■ How to complete this task ■
In the data below, find every line with the string "third" and pull it out.

Stored data entries:
=== Section Start ===

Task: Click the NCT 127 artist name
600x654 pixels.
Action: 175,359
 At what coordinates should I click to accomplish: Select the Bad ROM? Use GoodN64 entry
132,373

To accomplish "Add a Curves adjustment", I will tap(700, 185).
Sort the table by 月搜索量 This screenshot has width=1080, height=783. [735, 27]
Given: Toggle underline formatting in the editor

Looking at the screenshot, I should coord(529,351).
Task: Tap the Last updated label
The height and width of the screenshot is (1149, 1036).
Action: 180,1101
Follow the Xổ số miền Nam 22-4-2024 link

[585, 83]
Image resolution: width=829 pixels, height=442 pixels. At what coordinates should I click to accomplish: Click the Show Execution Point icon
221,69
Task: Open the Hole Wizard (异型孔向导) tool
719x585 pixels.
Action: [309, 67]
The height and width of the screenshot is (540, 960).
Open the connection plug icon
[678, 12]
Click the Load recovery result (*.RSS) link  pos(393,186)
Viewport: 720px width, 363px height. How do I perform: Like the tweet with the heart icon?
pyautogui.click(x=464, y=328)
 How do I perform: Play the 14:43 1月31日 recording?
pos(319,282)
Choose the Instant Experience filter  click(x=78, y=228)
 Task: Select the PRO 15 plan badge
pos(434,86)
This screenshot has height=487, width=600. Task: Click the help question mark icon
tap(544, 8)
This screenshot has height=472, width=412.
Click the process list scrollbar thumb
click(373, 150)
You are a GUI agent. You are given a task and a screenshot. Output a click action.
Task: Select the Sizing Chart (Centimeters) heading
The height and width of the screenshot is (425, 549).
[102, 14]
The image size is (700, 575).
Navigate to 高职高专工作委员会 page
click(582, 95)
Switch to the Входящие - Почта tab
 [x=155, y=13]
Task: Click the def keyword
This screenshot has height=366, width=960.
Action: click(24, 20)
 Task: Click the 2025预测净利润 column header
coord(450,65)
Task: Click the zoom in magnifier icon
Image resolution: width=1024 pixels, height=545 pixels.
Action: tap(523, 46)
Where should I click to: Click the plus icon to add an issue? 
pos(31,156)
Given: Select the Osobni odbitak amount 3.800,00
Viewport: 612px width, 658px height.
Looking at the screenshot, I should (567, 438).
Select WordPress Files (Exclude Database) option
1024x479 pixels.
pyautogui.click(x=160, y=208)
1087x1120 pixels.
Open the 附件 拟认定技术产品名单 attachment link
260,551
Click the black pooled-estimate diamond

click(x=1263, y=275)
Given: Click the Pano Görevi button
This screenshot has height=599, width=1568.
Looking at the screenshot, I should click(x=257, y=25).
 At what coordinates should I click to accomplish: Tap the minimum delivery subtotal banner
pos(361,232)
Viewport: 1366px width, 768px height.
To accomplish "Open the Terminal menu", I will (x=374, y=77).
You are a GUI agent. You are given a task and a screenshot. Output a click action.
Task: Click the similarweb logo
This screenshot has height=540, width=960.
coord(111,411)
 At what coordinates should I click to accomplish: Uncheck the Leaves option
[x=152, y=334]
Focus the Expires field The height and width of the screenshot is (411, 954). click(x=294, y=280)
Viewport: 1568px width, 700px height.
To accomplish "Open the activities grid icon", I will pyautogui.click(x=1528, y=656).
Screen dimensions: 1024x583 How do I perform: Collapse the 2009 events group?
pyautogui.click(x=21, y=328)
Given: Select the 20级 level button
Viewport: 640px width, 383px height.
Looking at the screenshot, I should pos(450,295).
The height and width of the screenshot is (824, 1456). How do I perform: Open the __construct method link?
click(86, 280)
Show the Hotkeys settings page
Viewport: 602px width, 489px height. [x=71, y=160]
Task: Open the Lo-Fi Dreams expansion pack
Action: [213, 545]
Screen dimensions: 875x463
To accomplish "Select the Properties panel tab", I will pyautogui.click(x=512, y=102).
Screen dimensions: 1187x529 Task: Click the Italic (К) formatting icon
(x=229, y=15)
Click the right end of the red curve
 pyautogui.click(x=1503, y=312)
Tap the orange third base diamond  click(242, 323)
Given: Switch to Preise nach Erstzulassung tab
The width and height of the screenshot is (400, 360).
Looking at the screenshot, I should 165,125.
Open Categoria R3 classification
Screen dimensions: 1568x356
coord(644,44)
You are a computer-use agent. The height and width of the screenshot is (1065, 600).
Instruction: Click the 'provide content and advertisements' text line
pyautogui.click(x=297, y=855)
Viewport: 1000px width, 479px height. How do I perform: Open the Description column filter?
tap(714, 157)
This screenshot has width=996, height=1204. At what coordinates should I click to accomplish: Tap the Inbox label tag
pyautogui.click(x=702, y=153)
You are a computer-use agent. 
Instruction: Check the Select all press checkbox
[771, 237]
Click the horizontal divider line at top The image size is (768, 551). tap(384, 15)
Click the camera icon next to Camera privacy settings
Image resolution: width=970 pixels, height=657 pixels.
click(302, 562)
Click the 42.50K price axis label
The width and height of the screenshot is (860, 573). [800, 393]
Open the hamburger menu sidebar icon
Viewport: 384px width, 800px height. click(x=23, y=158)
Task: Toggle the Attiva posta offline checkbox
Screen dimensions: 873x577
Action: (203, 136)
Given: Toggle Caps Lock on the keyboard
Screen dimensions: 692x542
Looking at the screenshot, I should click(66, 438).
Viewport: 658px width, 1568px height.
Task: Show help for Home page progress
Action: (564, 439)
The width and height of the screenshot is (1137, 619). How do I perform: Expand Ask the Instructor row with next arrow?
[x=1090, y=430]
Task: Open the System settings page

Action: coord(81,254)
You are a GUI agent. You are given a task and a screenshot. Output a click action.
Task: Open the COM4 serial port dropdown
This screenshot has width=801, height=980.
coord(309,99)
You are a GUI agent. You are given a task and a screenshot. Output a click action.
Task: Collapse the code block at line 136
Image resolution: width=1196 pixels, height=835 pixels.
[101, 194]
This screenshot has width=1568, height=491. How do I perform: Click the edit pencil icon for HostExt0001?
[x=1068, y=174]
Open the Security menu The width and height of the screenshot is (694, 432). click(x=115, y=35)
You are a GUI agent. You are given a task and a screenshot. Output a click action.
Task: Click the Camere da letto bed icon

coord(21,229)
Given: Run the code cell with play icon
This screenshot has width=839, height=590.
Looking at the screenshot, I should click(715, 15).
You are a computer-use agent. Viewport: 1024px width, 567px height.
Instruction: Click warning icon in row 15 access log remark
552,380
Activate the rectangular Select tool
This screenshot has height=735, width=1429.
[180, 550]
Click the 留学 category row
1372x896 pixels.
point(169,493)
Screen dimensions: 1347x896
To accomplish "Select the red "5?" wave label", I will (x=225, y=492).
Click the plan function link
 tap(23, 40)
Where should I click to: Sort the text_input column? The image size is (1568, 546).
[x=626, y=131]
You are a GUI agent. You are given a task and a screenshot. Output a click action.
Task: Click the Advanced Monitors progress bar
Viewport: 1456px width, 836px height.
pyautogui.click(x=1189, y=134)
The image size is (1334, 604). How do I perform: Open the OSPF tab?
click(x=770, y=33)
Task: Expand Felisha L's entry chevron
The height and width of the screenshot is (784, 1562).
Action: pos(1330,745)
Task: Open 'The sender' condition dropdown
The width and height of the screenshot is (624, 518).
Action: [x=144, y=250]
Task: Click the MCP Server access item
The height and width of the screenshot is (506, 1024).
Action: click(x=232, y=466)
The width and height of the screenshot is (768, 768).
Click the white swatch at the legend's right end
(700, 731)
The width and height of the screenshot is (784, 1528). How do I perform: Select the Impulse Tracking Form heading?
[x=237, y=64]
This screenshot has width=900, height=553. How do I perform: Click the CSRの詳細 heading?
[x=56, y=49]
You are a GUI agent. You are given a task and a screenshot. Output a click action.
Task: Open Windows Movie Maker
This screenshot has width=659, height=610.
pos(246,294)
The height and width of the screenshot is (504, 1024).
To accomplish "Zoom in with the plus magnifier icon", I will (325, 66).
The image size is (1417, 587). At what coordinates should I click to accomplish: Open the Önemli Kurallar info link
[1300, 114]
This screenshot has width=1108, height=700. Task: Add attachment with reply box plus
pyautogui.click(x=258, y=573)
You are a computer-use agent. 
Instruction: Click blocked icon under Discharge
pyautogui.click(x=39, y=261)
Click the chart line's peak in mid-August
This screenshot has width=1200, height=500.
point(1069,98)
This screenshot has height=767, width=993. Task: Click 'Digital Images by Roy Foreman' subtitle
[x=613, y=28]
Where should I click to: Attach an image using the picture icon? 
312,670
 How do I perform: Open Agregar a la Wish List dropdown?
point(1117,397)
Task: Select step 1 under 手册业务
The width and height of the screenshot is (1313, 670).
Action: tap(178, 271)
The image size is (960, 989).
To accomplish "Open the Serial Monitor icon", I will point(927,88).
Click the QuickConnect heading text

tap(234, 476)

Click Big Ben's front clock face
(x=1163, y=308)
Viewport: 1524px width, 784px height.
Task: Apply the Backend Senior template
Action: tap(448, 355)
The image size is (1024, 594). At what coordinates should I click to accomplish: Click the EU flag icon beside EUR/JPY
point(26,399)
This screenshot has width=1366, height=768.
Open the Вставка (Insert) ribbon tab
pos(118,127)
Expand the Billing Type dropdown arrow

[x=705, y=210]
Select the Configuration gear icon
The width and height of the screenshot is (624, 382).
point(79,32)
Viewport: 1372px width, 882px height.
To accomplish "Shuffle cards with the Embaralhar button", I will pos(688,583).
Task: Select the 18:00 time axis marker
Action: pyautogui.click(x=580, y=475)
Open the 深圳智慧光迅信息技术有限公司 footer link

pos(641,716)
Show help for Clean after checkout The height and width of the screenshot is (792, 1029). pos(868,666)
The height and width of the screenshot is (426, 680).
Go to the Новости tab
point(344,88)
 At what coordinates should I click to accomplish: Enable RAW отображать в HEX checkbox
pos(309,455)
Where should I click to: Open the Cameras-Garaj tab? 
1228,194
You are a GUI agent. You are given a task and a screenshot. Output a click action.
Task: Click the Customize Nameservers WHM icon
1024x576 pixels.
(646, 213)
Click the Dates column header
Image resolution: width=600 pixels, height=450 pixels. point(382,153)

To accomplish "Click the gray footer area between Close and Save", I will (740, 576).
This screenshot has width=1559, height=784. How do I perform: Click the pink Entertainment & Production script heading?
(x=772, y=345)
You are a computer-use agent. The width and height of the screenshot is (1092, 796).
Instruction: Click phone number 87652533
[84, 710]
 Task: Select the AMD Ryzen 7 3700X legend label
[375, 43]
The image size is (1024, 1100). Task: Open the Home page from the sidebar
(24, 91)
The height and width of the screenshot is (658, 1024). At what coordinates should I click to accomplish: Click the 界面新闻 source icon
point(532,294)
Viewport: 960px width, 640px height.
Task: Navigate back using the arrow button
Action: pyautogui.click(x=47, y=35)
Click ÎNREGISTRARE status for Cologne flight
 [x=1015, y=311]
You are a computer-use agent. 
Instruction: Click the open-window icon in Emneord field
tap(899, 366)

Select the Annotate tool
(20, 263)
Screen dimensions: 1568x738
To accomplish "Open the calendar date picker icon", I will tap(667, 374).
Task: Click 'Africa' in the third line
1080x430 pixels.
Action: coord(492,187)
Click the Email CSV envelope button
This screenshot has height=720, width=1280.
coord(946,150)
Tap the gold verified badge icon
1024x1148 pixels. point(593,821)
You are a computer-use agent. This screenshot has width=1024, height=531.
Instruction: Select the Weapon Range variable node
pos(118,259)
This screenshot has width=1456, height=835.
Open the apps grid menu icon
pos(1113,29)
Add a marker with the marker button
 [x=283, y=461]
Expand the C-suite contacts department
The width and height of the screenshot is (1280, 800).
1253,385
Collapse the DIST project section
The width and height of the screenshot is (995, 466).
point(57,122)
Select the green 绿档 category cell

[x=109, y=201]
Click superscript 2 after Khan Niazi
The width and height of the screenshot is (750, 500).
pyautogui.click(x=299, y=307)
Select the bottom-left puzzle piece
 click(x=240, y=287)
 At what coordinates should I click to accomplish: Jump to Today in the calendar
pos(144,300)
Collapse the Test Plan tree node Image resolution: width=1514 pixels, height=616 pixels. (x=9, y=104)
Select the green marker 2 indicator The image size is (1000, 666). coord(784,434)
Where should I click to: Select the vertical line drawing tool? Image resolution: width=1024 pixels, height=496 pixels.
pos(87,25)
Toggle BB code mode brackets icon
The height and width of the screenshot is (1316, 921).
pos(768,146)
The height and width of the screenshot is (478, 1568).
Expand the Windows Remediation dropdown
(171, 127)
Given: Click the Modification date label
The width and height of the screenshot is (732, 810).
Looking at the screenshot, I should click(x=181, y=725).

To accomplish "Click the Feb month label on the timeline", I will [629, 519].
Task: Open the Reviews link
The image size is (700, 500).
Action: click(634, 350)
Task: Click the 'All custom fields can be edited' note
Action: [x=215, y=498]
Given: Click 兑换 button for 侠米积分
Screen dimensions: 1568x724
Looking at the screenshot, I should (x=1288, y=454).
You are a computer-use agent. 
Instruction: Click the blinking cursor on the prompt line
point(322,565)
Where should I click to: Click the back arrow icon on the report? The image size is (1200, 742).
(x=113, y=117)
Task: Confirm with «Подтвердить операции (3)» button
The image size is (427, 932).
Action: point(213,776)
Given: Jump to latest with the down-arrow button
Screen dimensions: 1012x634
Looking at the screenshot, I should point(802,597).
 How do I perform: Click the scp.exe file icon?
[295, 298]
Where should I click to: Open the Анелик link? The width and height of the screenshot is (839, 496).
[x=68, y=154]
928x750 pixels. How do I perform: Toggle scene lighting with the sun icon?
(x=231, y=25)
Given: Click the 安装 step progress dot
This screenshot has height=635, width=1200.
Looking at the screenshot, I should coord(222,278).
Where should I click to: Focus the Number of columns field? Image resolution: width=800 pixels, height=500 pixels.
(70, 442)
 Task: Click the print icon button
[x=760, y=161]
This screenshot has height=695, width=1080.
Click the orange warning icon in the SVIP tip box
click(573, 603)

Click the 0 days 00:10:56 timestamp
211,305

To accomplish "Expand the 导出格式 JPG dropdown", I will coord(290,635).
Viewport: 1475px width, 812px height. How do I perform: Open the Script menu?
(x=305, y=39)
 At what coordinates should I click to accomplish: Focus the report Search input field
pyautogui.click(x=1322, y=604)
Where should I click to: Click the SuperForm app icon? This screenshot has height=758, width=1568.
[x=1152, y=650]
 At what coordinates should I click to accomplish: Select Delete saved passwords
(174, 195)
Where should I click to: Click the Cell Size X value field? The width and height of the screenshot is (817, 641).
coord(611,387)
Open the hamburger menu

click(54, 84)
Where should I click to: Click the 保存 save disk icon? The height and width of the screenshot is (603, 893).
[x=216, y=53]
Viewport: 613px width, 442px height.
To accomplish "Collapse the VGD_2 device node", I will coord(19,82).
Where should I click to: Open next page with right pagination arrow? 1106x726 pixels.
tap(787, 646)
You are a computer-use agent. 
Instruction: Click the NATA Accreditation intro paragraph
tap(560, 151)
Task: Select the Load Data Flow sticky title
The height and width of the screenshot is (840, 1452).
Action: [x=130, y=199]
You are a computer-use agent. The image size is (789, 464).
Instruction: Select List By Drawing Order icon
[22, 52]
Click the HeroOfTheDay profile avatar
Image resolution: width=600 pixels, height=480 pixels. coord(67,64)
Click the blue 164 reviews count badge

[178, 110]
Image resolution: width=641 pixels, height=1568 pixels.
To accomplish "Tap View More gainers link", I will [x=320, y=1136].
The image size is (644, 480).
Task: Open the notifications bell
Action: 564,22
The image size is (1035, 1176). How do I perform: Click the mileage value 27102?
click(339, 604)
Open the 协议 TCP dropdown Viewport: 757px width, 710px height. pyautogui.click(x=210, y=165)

=== Section End ===

■ Response ■
Tap the orange third base diamond  click(242, 323)
Task: Click 'Africa' in the third line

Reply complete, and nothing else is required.